ACTION ITEM:
Across the records below, count the lines that contain "agent" and write down only the count.

EXCERPTED RECORDS:

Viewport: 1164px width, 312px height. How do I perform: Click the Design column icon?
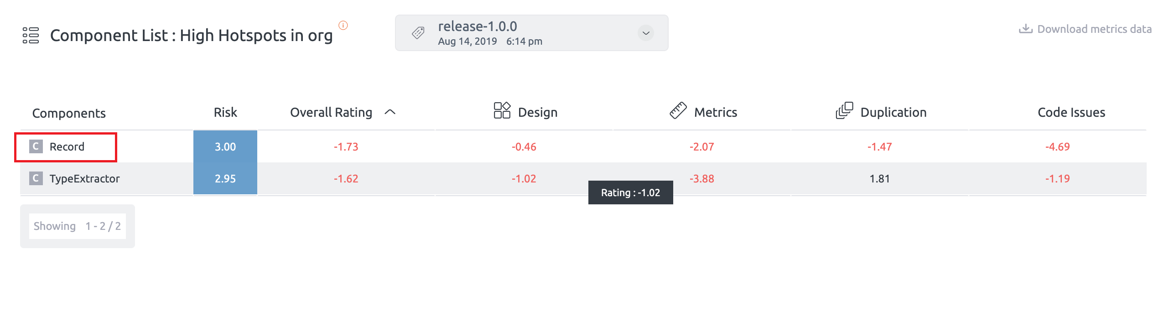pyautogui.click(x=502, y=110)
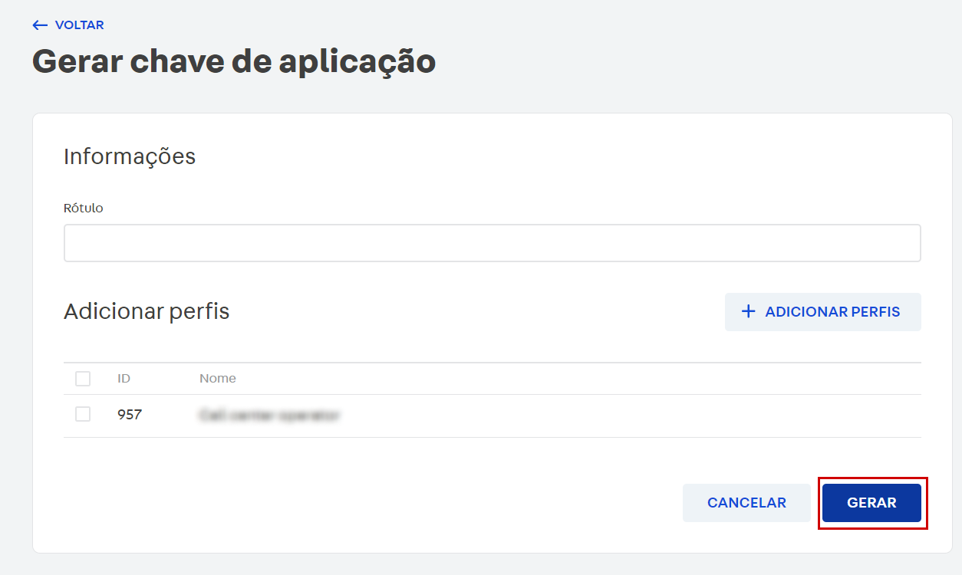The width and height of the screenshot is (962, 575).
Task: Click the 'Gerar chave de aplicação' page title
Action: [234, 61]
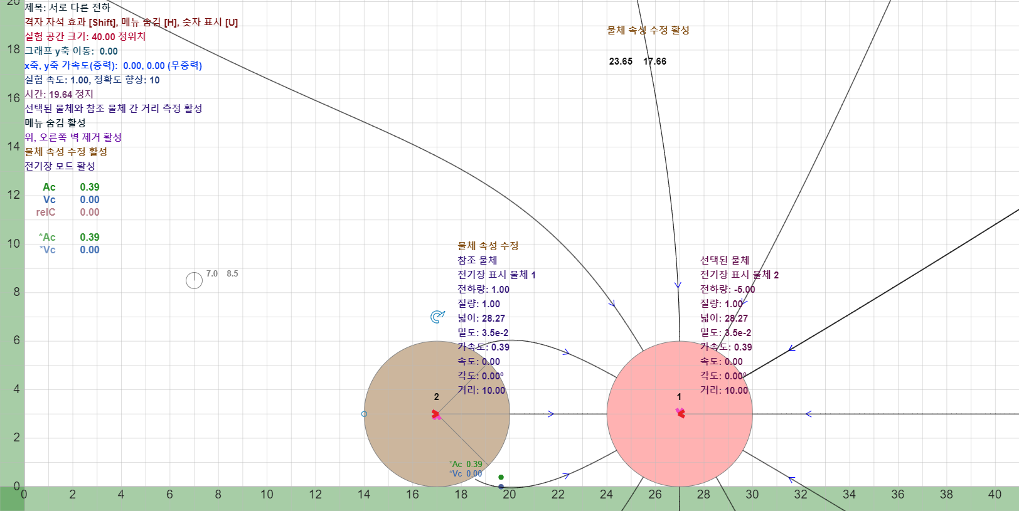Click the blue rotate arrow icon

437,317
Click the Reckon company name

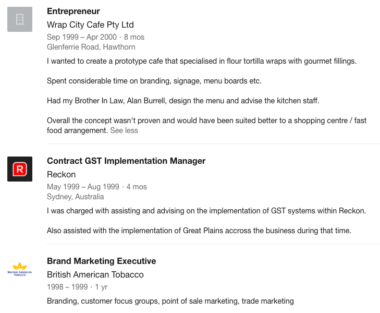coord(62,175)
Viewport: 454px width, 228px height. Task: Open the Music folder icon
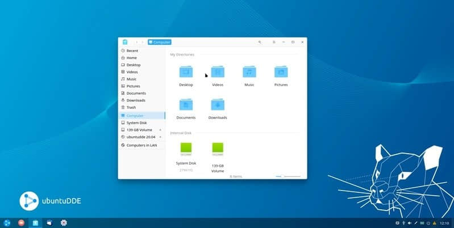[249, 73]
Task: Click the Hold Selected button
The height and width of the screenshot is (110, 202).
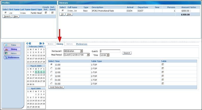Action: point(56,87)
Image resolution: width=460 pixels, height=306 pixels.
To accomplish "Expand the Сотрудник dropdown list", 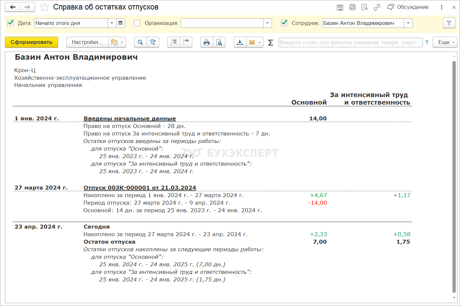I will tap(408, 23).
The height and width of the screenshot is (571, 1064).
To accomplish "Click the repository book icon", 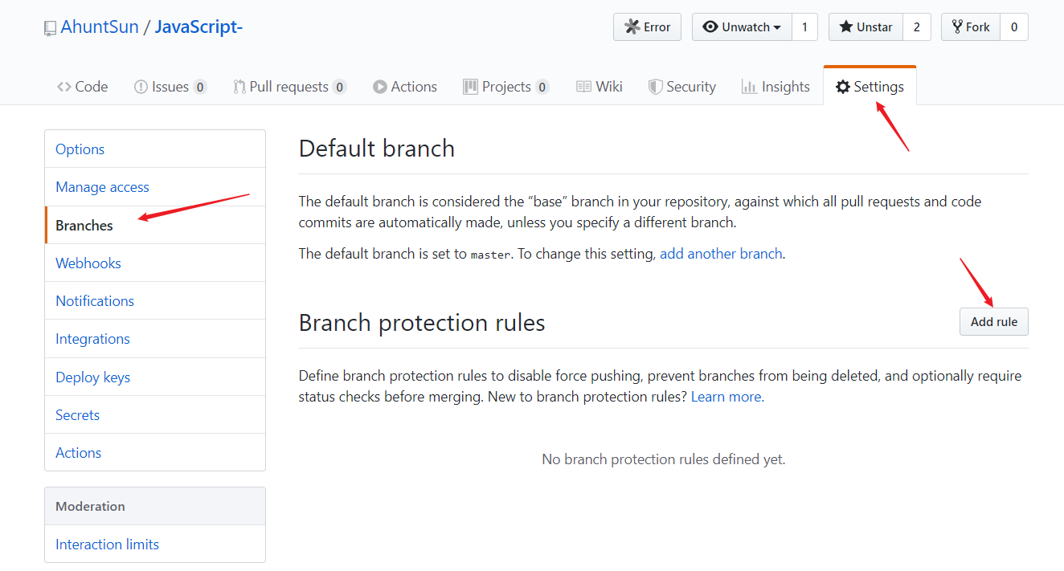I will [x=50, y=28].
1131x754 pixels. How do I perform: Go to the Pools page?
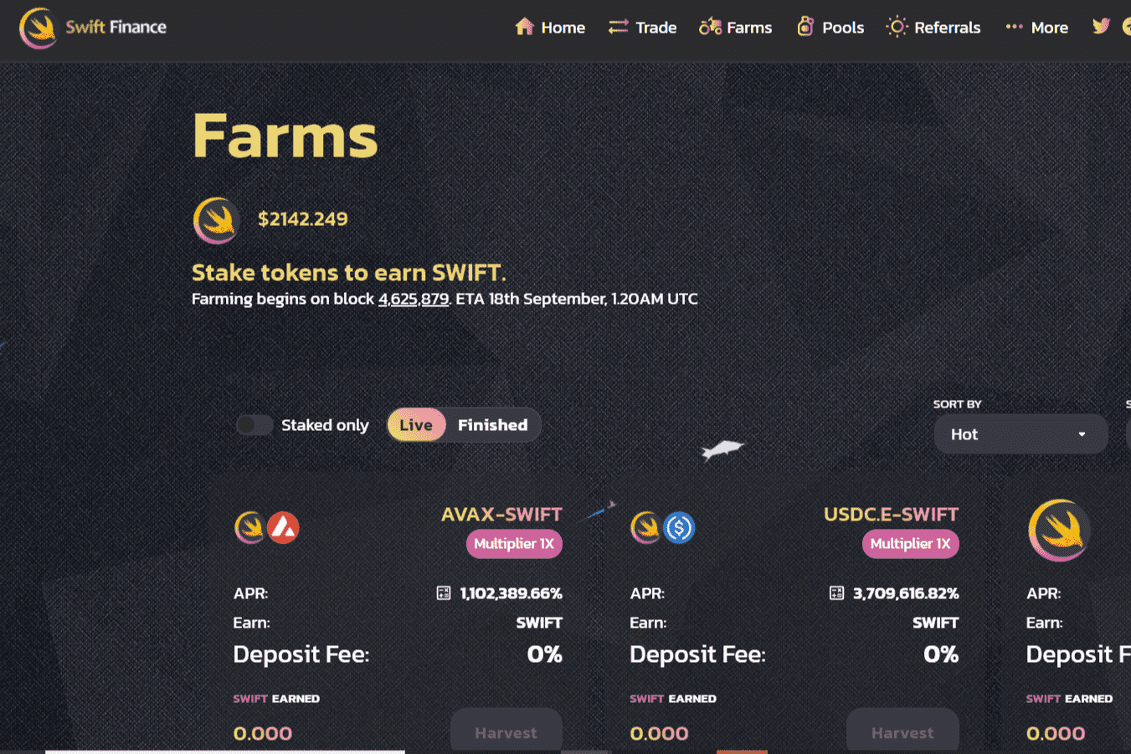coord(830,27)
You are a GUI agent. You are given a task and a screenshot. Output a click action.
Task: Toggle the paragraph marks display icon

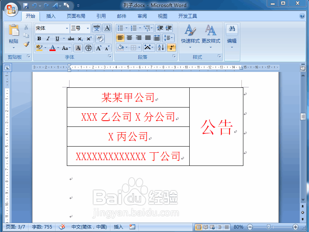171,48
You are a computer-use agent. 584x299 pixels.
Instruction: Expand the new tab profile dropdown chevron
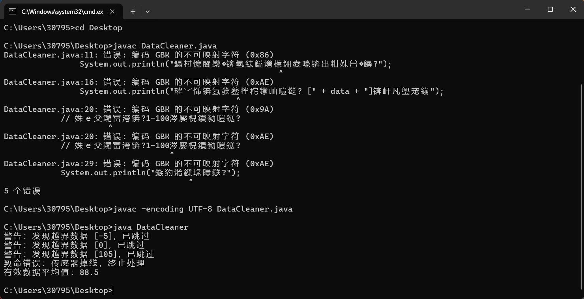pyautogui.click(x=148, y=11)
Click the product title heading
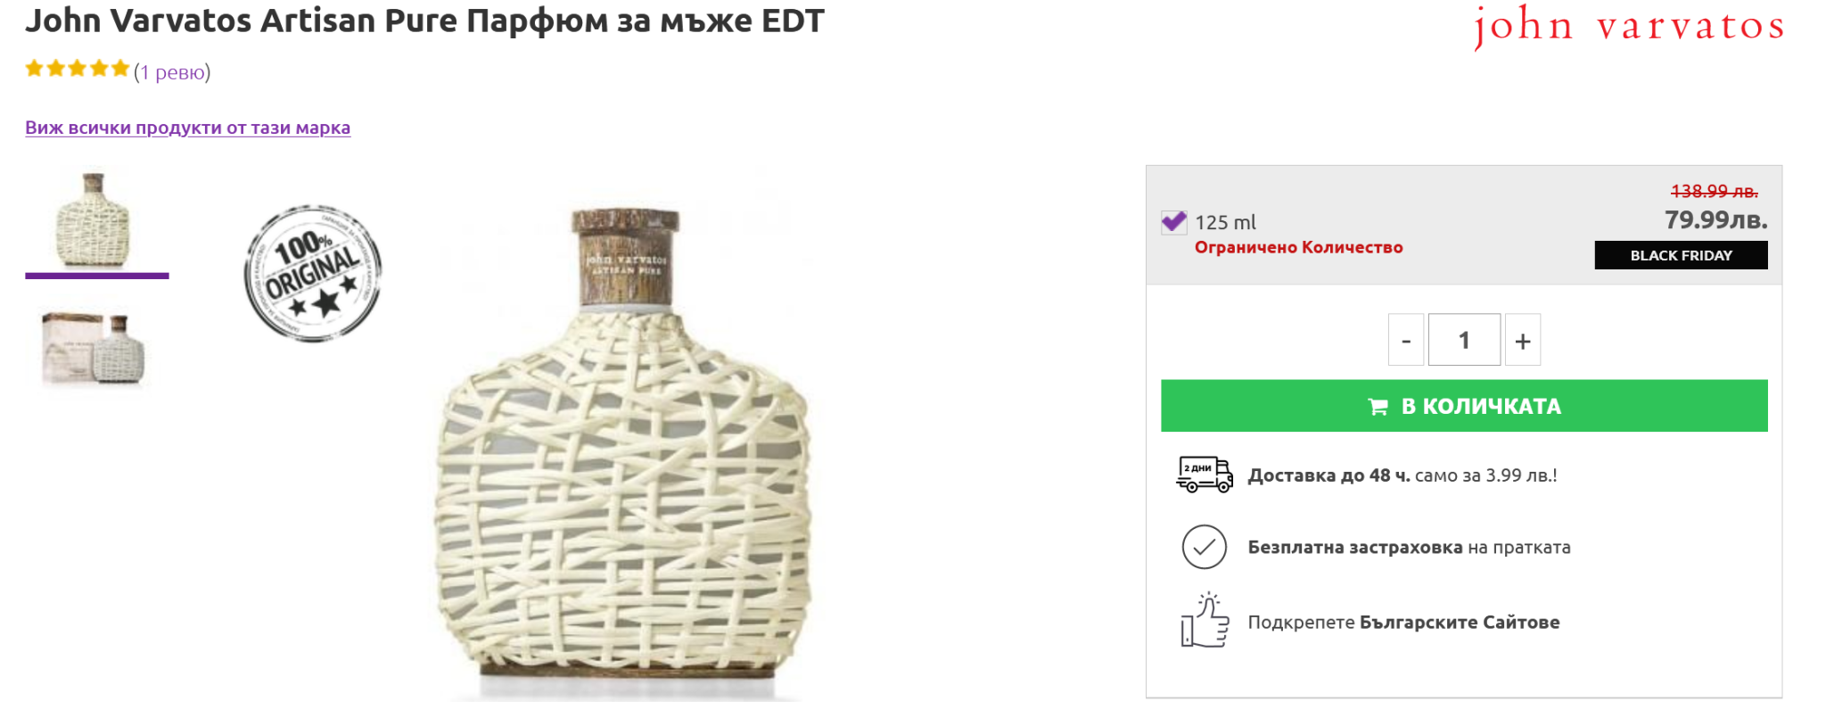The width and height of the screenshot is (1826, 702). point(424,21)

RESULT:
2